If your ball lies in a bunker,you must remain inside the bunker under options two and three. You also have a fourth option for an extra penalty stroke (two penalty strokes total) which allows you to go back on the line and drop your ball outside the bunker.

MAY 2020 RULES HIGHLIGHT

Rule 11.1a Ball in Motion Accidentally Hits Person or Outside Influence

There is no penalty to any player. This is true even if the ball hits the player, the opponent or any other player or any of their caddies or equipment.
Exception - In stroke play, if the player’s ball in motion hits another ball at rest on the putting green and both balls were on the putting green before the stroke, the player gets the general penalty (two strokes).
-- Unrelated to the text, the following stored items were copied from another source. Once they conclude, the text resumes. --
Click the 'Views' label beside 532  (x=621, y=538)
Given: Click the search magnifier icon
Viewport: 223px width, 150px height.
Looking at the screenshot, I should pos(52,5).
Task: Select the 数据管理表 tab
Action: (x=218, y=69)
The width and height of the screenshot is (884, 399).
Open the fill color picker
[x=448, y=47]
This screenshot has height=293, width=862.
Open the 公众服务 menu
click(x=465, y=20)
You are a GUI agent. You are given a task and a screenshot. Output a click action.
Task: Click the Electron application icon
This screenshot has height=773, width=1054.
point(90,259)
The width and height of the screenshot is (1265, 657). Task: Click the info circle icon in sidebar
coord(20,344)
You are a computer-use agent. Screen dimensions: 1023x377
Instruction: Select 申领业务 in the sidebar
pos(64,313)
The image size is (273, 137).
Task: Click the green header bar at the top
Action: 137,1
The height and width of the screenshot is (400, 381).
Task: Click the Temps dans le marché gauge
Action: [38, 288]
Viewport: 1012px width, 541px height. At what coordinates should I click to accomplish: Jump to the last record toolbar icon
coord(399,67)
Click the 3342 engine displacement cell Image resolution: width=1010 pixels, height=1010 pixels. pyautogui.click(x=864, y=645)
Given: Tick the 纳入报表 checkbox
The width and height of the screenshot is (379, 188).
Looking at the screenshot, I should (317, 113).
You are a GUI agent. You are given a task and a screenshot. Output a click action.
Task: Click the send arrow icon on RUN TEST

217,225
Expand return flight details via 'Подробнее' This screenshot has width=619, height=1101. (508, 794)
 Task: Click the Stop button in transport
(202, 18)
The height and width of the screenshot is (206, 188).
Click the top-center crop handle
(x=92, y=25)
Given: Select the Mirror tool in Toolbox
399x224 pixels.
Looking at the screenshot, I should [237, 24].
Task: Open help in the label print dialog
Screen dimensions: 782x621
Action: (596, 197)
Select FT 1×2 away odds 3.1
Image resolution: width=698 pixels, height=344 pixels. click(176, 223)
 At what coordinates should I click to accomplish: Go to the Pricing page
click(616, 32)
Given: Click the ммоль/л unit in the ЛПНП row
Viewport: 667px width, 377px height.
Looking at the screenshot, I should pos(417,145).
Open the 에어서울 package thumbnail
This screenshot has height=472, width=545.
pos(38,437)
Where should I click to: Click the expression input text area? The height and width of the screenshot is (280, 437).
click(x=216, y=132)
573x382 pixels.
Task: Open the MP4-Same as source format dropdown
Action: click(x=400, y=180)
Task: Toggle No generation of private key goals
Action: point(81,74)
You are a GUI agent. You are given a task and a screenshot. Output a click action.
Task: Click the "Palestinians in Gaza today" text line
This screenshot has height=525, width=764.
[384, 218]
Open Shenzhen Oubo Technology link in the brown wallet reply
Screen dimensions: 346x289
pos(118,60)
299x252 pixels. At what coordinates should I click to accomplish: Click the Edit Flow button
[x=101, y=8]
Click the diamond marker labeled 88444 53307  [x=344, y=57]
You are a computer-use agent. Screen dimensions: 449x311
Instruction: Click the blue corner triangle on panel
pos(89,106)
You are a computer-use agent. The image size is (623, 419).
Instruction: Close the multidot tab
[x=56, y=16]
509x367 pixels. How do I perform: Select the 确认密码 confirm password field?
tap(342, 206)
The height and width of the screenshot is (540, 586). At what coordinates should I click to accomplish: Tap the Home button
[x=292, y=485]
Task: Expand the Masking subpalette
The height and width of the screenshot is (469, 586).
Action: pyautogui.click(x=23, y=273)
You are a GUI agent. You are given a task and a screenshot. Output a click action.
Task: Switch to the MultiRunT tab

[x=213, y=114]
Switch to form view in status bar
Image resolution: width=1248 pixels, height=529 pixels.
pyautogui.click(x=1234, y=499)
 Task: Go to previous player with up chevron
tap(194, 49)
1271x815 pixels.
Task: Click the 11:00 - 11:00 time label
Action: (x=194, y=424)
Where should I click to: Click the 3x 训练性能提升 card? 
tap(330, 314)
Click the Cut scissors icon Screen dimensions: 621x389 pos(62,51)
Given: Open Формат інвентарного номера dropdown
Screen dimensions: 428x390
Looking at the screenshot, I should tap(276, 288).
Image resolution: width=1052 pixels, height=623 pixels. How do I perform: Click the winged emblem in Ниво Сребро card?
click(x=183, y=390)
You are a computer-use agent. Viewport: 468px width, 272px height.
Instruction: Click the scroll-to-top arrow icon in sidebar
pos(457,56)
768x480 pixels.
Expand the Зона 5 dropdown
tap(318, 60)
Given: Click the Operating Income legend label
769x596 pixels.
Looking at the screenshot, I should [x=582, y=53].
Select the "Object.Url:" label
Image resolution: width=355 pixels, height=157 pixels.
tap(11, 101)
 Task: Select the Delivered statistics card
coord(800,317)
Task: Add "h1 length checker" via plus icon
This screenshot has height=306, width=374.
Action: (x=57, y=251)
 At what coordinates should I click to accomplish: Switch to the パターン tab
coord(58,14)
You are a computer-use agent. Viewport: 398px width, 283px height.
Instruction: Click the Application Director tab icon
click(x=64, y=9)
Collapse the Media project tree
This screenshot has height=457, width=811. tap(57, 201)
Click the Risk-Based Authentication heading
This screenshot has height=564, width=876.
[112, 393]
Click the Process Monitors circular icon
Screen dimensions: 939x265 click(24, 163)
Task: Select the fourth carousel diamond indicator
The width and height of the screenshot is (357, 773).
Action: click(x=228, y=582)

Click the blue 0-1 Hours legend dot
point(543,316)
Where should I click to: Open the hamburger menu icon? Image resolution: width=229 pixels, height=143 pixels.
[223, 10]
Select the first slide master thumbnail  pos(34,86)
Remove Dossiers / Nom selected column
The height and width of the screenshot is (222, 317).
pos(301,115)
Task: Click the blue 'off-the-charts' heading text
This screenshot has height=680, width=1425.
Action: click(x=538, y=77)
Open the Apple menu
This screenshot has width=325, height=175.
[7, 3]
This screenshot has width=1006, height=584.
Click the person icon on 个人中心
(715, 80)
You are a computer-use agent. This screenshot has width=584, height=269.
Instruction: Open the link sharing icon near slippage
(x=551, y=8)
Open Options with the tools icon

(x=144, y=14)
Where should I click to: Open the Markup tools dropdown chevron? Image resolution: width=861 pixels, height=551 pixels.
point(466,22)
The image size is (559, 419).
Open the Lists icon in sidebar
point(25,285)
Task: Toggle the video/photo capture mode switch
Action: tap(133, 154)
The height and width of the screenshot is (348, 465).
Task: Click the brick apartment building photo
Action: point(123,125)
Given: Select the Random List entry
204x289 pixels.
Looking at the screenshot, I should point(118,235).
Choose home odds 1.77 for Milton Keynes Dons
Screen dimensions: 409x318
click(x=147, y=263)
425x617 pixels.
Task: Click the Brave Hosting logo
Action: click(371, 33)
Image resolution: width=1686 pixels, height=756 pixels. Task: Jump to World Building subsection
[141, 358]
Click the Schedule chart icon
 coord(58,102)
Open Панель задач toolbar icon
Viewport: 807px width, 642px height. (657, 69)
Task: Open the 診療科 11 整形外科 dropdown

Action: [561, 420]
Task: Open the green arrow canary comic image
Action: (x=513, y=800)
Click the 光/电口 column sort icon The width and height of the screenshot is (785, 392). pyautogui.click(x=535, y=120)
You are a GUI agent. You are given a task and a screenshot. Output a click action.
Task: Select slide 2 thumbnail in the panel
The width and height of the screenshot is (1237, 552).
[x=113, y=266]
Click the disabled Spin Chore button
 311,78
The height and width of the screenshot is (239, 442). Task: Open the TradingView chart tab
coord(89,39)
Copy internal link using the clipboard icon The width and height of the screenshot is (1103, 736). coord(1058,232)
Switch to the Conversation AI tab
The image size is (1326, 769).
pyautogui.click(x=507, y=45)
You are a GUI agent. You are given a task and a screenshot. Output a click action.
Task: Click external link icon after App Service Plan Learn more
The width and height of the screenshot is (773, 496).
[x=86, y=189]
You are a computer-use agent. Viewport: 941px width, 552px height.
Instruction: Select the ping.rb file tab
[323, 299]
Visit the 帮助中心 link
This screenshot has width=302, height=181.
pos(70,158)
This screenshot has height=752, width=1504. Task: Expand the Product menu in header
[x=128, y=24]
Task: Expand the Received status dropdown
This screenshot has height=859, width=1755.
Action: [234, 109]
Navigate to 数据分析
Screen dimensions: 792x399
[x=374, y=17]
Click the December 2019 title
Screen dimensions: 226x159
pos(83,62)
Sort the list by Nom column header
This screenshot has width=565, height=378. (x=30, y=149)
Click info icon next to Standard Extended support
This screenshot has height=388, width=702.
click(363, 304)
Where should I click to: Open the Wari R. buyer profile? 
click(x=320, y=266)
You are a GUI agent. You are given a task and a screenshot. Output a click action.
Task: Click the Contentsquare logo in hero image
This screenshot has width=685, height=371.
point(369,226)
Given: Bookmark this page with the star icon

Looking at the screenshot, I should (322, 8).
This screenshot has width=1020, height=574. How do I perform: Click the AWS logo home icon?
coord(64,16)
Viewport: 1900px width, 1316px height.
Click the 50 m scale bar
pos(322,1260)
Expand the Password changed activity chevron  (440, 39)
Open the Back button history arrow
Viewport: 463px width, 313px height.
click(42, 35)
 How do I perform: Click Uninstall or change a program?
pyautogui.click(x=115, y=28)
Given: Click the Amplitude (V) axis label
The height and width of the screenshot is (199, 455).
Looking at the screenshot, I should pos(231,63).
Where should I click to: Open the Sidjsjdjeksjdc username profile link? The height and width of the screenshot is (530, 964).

APRIL 2020 RULES HIGHLIGHT

BALL ACCIDENTALLY STRUCK MORE THAN ONCE DURING A STROKE

Under Rule 10.1a, if the player’s club accidentally hits the ball more than once during a single stroke, there is no penalty and the ball is played as it lies.

ENCOURAGING PROMPT PACE OF PLAY

Rule 5.6 encourages prompt pace of play by recommending that:

- Players should recognize that their pace of play affects others and they should play promptly throughout the round such as by preparing in advance for each stroke and moving promptly between strokes and in going to the next tee.
- A player should make a stroke in no more than 40 seconds (and usually in less time) after the player is able to play without interference or distraction.
- Groups are encouraged to play ready golf.

ETIQUETTE/PACE OF PLAY

If a member of your group is searching for a lost ball, it is usually best to first go to your ball and hit before assisting with the search. It is important to remember that the time for a ball search is now three (3) minutes.

March 2020 Rules Highlight

LOCAL RULE #4

Did you know that the WASTE areas on the right side of Coyote #3 and Coyote #8 are NOT bunkers? They are considered part of the General Area so, you may take a practice stroke, ground your club, etc. (Quail Creek Local Rule #4).

Etiquette Note:

Rakes are provided next to these areas. Please have consideration for others and use them.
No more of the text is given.